Return nothing but the lines from the one with "The height and" through the one with "This screenshot has height=724, width=1568." in the data below, word for word and without pictures.

### Recorded information
=== Begin Enclosure ===
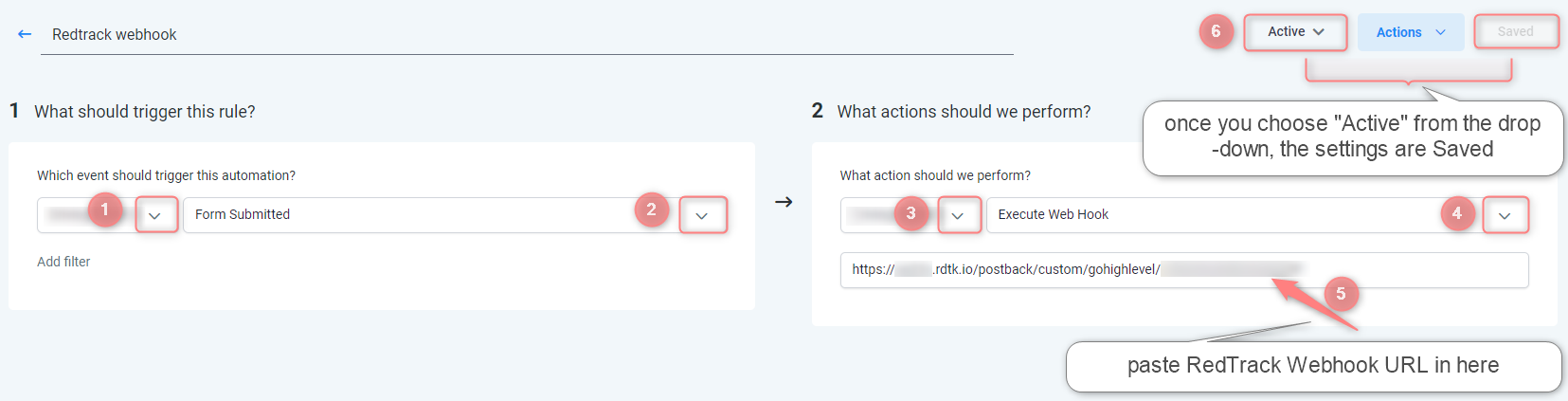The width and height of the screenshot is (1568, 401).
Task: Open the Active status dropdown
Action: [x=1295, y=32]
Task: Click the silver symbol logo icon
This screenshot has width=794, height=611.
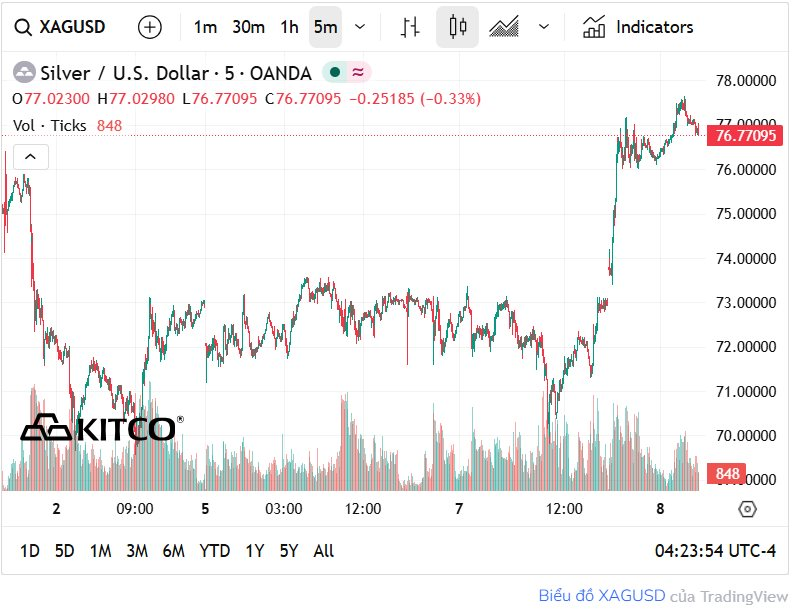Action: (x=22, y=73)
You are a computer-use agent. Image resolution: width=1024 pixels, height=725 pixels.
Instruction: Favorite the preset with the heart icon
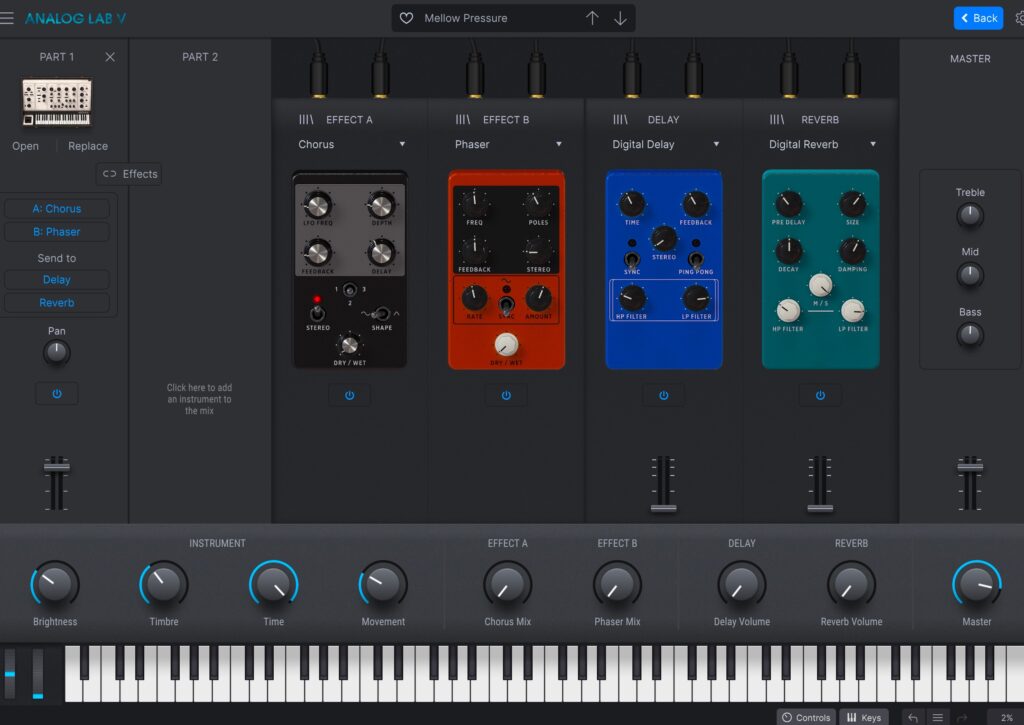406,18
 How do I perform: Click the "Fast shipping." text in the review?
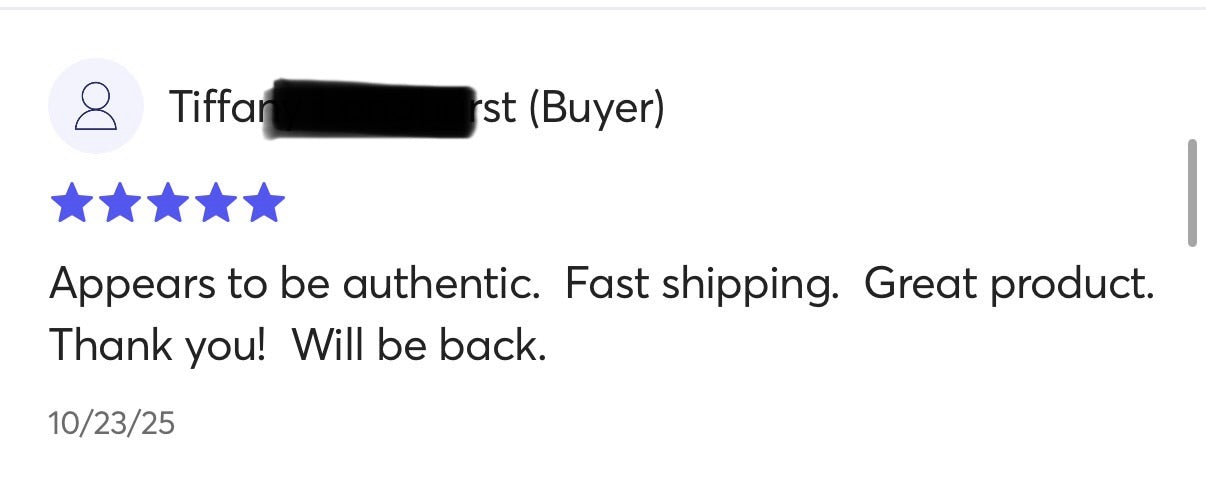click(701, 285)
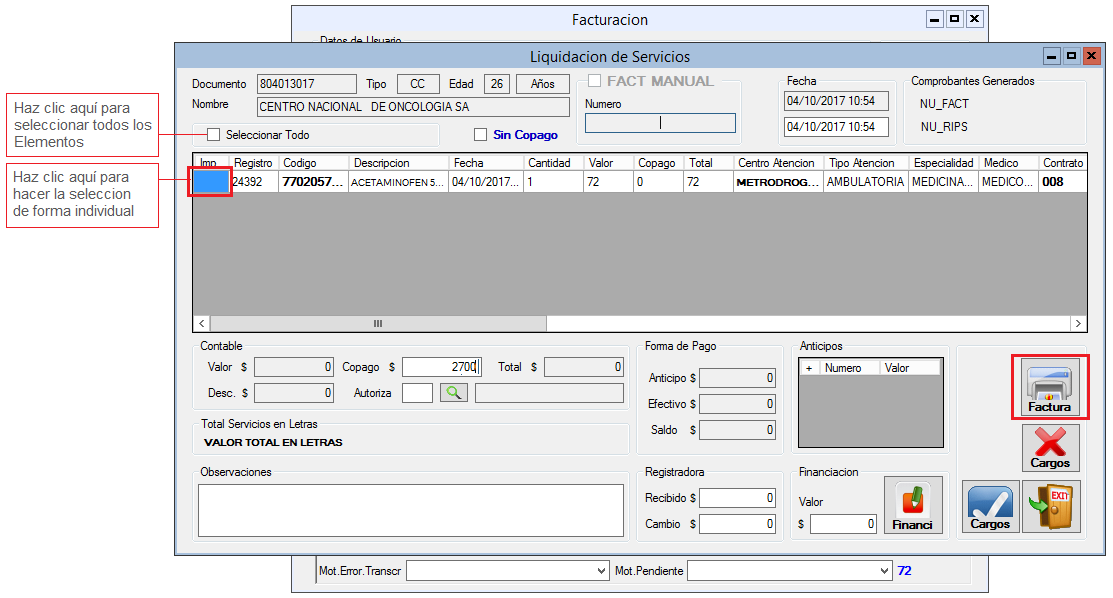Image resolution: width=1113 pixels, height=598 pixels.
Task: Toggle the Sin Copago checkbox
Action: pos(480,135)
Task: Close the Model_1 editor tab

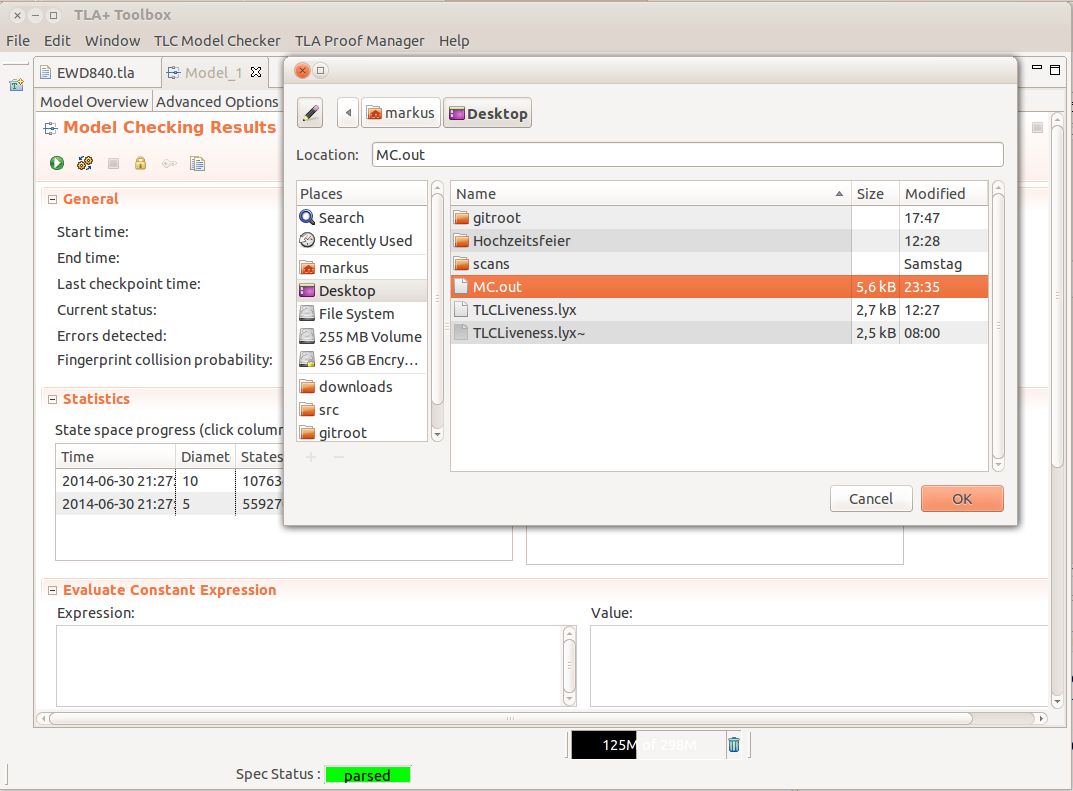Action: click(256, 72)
=== End Enclosure ===
=== Begin Enclosure ===
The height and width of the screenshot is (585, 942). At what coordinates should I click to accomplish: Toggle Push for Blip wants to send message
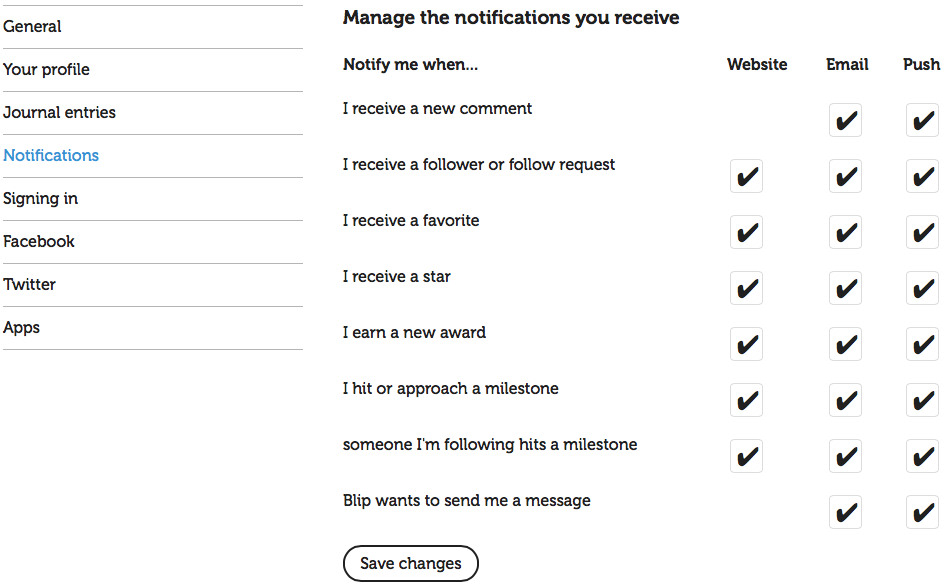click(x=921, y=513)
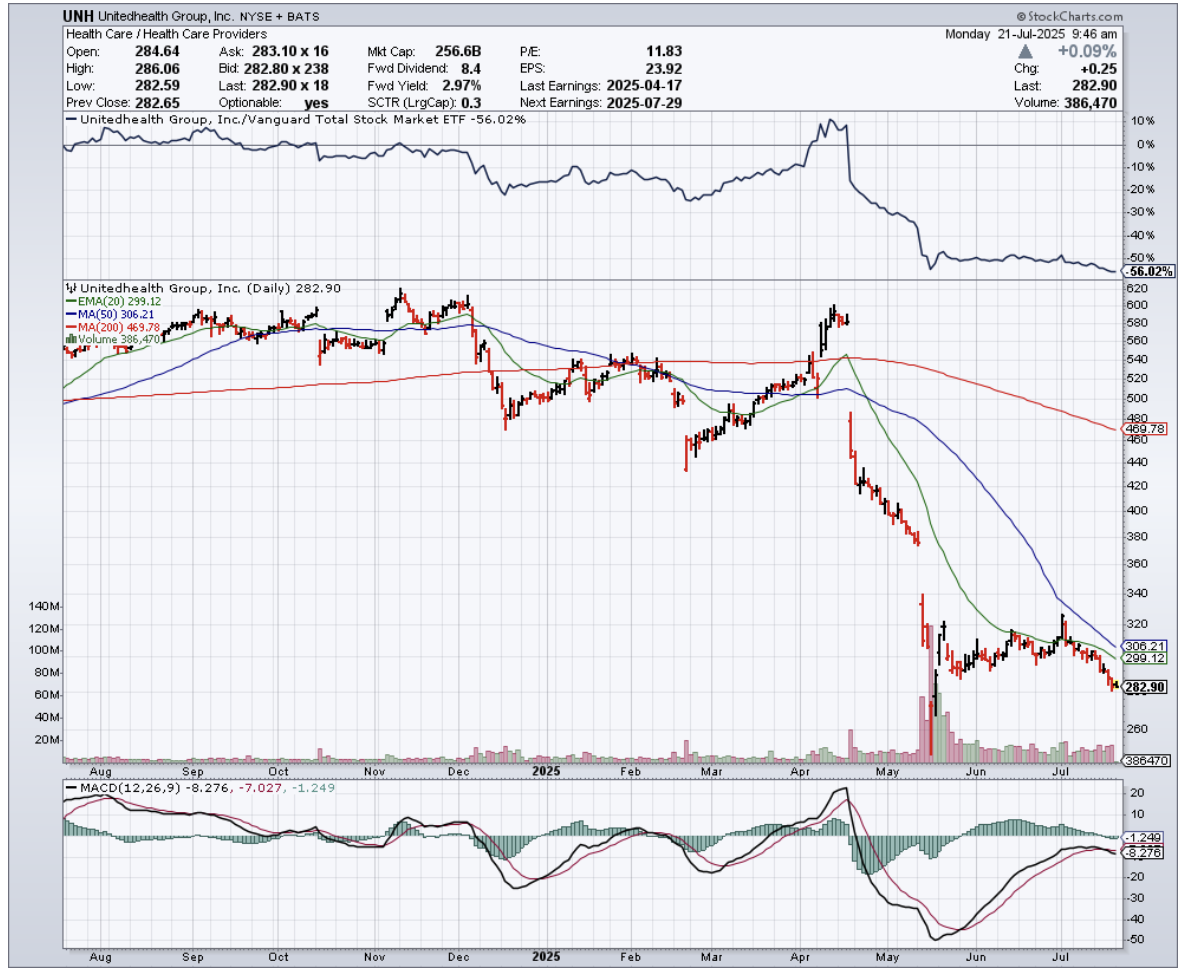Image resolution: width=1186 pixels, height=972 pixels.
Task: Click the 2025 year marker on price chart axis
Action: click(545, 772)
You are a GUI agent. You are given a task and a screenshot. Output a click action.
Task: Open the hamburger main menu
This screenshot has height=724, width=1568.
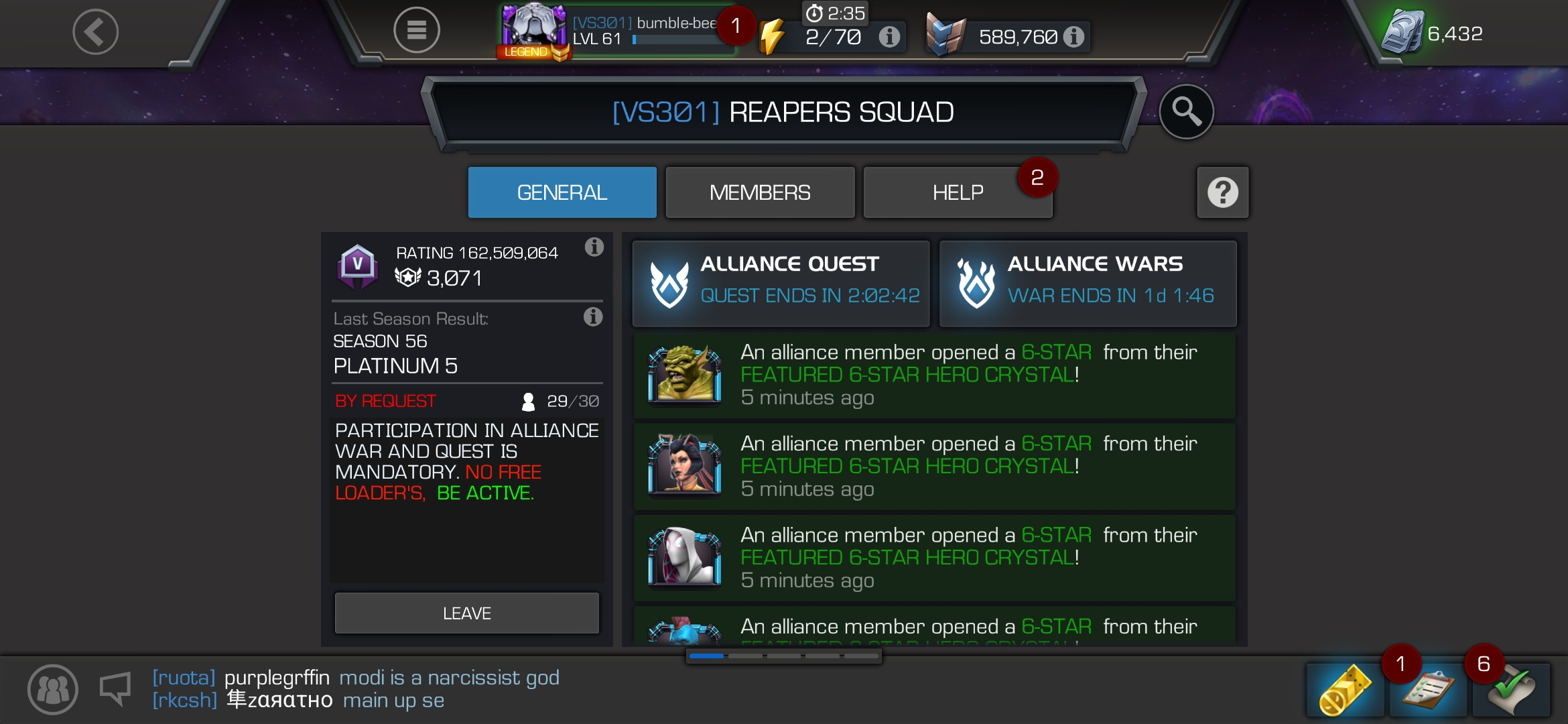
=== End Enclosure ===
=== Begin Enclosure ===
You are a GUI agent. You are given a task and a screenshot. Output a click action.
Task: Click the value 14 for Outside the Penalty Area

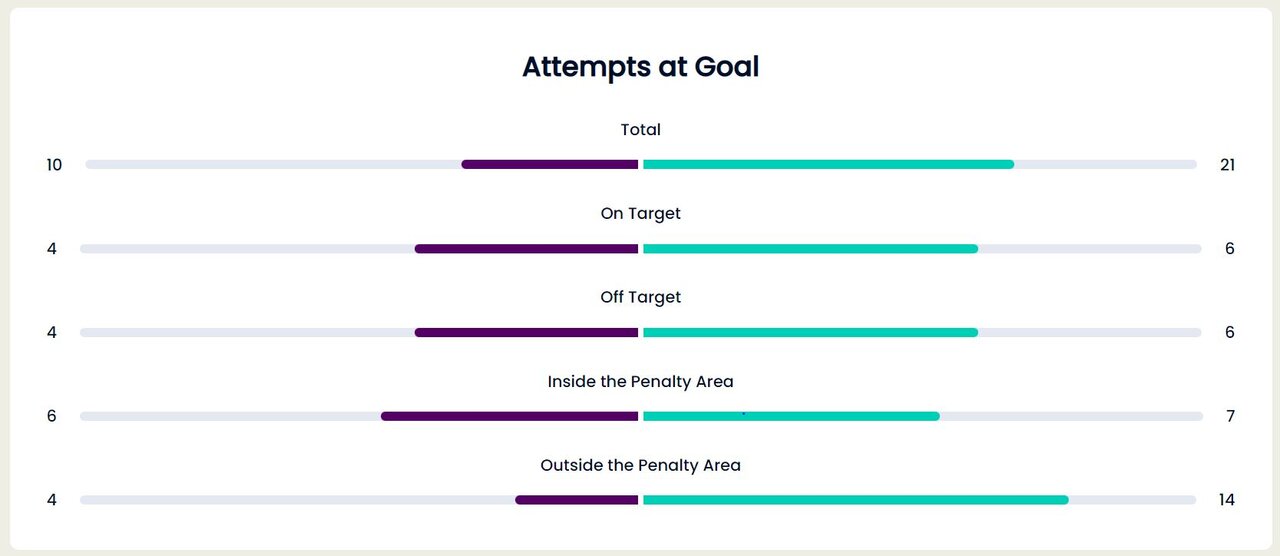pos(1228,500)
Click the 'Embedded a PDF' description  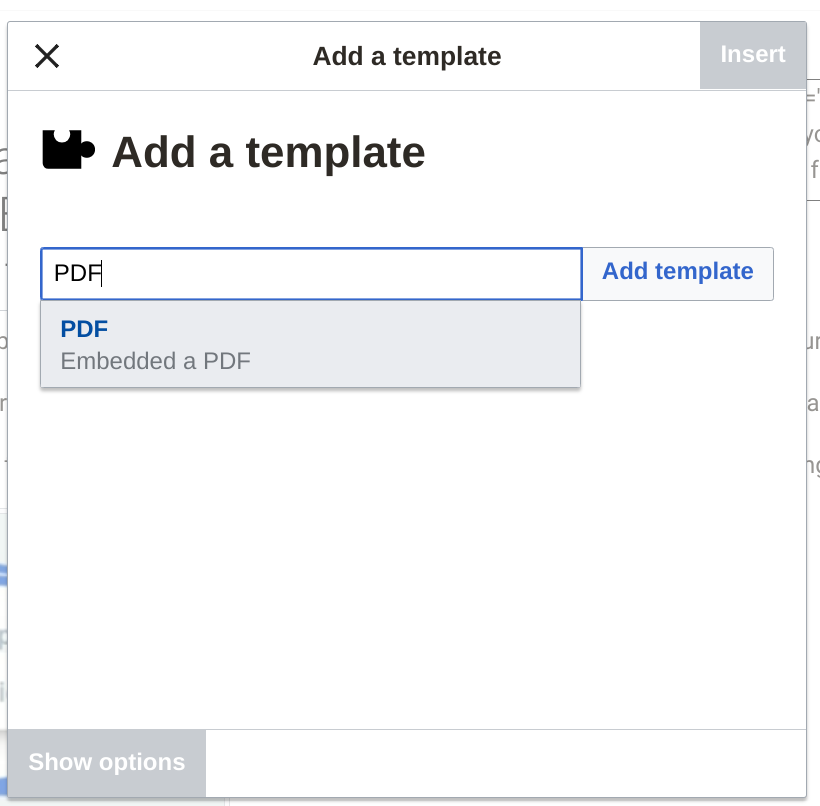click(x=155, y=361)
=== End Enclosure ===
### Result of the task
The height and width of the screenshot is (585, 942). At what coordinates should I click to accomplish: Toggle Push for Blip wants to send message
click(x=921, y=513)
Image resolution: width=1186 pixels, height=972 pixels.
Task: Click the 2025 year marker on price chart axis
Action: click(545, 772)
You are a GUI agent. You are given a task and a screenshot. Output a click action.
Task: Open the hamburger main menu
This screenshot has height=724, width=1568.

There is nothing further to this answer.